- Henry in 2019
- Born: Nelson Henry Jr. June 15, 1923 Philadelphia, Pennsylvania, U.S.
- Died: May 9, 2020 (aged 96) Philadelphia, Pennsylvania, U.S.
- Branch: United States Army
- Service years: 1942–1945
- Rank: Private first class
- Conflicts: World War II
- Education: Temple University Drexel University Lewis Katz School of Medicine
- Spouses: Lydia Pritchett (m. 1940s; died 2016)

= Nelson Henry =

American private in the United States Army

Nelson Henry Jr. (June 15, 1923 – May 9, 2020) was an American private in the United States Army.

== Life and military career ==
Henry was born in Philadelphia, Pennsylvania, the son of Nelson Sr., a postmaster, and Lucille Henry. He attended Lower Moreland High School, graduating in 1940. After graduating, he attended Lincoln University, a historical black university in Lower Oxford Township, Pennsylvania. While attending Lincoln, he played American football; he was listed as an end on the Lions' 1941 roster. His education was interrupted when he enlisted in the United States Army in 1942.

During his military service, Henry served in a training program as a junior officer, and held the rank of private first class. On October 17, 1945, he was discharged from the Army. According to The Columbian, he was given a blue discharge because he was "black". During the late 1940s, he appealed numerous times to have his discharge changed, but his appeals failed. He attended Temple University, earning his bachelor's degree in psychology. He also attended Drexel University, earning his mechanical engineering degree, and attended the Lewis Katz School of Medicine, graduating in 1976.

In 2019, after a successful appeal, the United States Army's Board for Correction of Military Records changed Henry's blue discharge to an honorable discharge.

== Personal life and death ==
Henry married Lydia Pritchett in the 1940s. Their marriage lasted until her death in 2016.

Henry died from complications of COVID-19 at the Thomas Jefferson University Hospital in Philadelphia, Pennsylvania on May 9, 2020, at the age of 96. After his death, in June 2020, he was posthumously awarded an honorary doctorate from Lincoln University.
○ ○ ○
-- Tasks and exercises --
[1] According to the Nelson Henry biography, what was his father's occupation?
[2] Edit the part of the Nelson Henry biography that opens with the words containing "Henry died from" and closes with "from Lincoln University.", replacing "honorary doctorate" with "honorary degree".

Stored data:
○ ○ ○
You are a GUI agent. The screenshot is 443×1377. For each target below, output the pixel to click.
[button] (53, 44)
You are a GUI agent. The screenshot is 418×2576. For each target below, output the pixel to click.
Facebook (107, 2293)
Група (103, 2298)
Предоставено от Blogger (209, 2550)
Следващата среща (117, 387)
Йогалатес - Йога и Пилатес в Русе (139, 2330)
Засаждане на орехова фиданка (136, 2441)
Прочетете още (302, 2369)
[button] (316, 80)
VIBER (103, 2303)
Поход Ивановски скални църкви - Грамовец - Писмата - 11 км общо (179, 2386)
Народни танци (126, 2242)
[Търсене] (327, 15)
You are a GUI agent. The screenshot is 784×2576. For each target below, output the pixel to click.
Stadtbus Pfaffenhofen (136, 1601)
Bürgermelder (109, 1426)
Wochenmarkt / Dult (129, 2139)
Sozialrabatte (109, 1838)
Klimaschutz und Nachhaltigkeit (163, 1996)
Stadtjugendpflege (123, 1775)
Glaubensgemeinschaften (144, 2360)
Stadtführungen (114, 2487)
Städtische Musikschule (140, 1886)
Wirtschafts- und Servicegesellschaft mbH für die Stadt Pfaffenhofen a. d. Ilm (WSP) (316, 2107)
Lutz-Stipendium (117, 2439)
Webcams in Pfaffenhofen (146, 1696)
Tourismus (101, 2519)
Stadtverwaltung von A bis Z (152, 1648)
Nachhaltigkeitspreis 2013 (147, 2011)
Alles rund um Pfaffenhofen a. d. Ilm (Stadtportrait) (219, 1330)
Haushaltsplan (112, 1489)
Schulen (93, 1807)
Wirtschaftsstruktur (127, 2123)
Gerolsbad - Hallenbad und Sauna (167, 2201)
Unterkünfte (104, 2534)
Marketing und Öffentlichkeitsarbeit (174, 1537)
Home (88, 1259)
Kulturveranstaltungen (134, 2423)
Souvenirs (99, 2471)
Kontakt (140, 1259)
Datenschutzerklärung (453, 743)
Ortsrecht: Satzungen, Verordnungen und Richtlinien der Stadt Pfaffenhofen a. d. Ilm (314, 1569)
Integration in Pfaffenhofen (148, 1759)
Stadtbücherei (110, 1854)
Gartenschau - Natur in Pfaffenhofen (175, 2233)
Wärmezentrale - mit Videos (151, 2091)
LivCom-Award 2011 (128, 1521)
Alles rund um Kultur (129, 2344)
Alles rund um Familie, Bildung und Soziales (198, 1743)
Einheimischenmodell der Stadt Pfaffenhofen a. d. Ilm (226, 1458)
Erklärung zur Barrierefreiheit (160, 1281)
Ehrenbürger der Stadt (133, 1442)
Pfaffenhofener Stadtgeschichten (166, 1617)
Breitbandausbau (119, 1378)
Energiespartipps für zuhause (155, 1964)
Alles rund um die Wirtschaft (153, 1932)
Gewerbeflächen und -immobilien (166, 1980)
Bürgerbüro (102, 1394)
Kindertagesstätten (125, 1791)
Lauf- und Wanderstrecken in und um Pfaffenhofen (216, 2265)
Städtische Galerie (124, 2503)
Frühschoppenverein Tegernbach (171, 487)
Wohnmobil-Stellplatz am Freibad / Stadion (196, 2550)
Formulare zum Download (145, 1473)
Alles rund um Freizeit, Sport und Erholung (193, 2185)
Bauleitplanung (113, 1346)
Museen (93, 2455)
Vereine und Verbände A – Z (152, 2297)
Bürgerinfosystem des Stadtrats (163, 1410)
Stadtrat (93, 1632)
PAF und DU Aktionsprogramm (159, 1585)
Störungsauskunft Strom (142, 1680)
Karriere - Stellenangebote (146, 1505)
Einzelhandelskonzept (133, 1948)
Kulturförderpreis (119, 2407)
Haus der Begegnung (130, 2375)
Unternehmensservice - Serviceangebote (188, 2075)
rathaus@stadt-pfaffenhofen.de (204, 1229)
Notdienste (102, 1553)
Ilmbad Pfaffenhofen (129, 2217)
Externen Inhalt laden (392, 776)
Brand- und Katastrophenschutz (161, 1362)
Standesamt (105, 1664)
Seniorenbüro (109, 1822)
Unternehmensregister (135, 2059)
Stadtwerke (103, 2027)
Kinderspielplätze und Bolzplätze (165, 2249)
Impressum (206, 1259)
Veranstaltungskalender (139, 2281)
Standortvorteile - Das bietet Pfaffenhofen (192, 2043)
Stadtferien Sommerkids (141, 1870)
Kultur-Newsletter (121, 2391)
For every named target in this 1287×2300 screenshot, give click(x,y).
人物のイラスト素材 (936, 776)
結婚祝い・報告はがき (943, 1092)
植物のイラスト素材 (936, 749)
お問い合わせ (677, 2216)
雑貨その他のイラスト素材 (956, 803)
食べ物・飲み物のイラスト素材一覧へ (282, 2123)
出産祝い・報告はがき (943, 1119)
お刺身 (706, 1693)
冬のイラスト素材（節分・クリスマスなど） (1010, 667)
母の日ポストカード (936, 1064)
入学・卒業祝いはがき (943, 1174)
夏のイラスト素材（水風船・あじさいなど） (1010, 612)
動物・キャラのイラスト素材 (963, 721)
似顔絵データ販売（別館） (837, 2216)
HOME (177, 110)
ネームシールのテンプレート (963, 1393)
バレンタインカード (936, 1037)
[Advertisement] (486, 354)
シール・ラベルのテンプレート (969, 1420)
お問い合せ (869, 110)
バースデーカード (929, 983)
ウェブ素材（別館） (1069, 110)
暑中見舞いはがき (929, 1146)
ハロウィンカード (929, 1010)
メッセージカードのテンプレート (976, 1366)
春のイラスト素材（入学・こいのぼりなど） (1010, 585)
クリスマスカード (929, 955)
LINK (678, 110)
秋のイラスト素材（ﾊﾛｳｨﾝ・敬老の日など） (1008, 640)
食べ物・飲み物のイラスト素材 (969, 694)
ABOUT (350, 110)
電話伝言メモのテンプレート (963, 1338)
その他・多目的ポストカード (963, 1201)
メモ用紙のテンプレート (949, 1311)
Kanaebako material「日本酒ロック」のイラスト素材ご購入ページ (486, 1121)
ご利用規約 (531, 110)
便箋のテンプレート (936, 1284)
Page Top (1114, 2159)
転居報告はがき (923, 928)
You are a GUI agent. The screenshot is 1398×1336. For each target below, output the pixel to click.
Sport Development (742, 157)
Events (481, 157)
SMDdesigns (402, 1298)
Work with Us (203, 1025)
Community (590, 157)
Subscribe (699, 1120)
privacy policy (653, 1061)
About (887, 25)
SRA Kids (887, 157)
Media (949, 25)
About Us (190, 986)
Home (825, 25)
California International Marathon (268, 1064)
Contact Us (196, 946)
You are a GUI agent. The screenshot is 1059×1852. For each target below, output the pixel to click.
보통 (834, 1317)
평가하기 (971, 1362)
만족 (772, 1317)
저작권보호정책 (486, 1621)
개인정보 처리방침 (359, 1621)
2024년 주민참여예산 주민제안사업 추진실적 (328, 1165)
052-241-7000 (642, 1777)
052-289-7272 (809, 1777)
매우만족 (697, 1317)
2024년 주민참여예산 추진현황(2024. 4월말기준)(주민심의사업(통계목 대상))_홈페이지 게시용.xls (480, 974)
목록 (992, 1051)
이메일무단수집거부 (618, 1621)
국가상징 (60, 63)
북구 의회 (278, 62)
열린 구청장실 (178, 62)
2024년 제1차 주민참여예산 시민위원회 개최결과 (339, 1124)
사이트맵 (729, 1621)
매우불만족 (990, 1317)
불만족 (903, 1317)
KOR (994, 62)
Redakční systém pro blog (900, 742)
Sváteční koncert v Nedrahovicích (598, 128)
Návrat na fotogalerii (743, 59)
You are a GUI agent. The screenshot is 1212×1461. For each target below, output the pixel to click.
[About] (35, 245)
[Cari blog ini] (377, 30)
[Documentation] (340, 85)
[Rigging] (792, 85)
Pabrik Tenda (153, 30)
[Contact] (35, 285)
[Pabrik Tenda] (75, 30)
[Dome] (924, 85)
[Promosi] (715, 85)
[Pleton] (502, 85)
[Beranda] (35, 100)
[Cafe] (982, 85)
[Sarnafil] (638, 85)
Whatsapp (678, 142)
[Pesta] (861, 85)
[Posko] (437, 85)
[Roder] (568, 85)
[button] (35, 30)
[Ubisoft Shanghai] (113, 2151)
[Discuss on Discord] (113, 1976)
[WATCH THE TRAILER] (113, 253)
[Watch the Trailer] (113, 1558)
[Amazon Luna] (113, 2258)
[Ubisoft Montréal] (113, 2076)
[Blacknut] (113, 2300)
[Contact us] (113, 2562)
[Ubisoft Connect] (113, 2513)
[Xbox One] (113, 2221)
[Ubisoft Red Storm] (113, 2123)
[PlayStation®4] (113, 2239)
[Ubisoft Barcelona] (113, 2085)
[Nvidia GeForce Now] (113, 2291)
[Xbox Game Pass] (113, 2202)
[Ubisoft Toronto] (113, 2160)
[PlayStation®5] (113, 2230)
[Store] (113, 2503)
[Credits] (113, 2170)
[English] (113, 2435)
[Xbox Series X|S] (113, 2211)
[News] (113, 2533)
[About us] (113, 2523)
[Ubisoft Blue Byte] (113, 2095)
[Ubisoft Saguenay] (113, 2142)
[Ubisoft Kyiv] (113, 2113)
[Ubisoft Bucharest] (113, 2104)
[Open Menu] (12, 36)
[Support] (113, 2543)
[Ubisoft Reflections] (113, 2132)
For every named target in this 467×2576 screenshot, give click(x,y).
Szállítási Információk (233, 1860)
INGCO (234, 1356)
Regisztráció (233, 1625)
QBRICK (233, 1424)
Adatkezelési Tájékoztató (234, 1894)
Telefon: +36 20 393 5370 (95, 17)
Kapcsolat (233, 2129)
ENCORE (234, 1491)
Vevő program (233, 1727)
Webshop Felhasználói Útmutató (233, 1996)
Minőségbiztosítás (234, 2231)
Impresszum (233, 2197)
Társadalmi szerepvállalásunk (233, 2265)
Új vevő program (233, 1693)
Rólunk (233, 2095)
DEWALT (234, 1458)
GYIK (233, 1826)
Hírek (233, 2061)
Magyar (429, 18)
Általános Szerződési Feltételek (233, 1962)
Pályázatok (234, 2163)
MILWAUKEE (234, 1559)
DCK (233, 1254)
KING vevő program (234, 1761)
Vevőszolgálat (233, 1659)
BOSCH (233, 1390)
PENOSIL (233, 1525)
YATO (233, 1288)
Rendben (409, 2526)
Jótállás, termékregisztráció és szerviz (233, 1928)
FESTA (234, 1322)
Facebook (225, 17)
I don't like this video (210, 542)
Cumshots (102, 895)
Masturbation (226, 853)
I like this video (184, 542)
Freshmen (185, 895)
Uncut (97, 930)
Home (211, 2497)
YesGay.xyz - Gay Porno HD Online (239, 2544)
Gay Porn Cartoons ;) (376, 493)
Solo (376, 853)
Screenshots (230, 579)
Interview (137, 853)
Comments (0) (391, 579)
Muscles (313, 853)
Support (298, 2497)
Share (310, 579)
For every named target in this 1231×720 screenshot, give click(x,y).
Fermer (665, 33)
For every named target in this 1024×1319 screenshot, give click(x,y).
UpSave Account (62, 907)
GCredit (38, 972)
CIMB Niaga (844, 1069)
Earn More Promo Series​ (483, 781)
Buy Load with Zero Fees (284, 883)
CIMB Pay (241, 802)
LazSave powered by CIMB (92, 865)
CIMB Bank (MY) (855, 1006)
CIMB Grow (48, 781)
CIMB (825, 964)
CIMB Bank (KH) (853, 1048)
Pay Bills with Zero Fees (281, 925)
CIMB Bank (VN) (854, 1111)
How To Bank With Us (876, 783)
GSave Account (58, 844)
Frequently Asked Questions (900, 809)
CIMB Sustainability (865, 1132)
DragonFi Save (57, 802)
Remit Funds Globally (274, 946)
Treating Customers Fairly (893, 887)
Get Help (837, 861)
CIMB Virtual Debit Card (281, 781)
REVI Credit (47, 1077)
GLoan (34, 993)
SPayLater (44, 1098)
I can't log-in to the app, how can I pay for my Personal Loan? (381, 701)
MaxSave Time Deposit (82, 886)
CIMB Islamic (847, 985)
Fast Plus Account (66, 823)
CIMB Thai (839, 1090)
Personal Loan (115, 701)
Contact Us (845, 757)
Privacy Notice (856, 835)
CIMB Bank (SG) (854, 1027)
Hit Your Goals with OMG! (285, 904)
○ ○ ○
-- Answers to each task --
[1] His father was a postmaster.

[2]
Henry died from complications of COVID-19 at the Thomas Jefferson University Hospital in Philadelphia, Pennsylvania on May 9, 2020, at the age of 96. After his death, in June 2020, he was posthumously awarded an honorary degree from Lincoln University.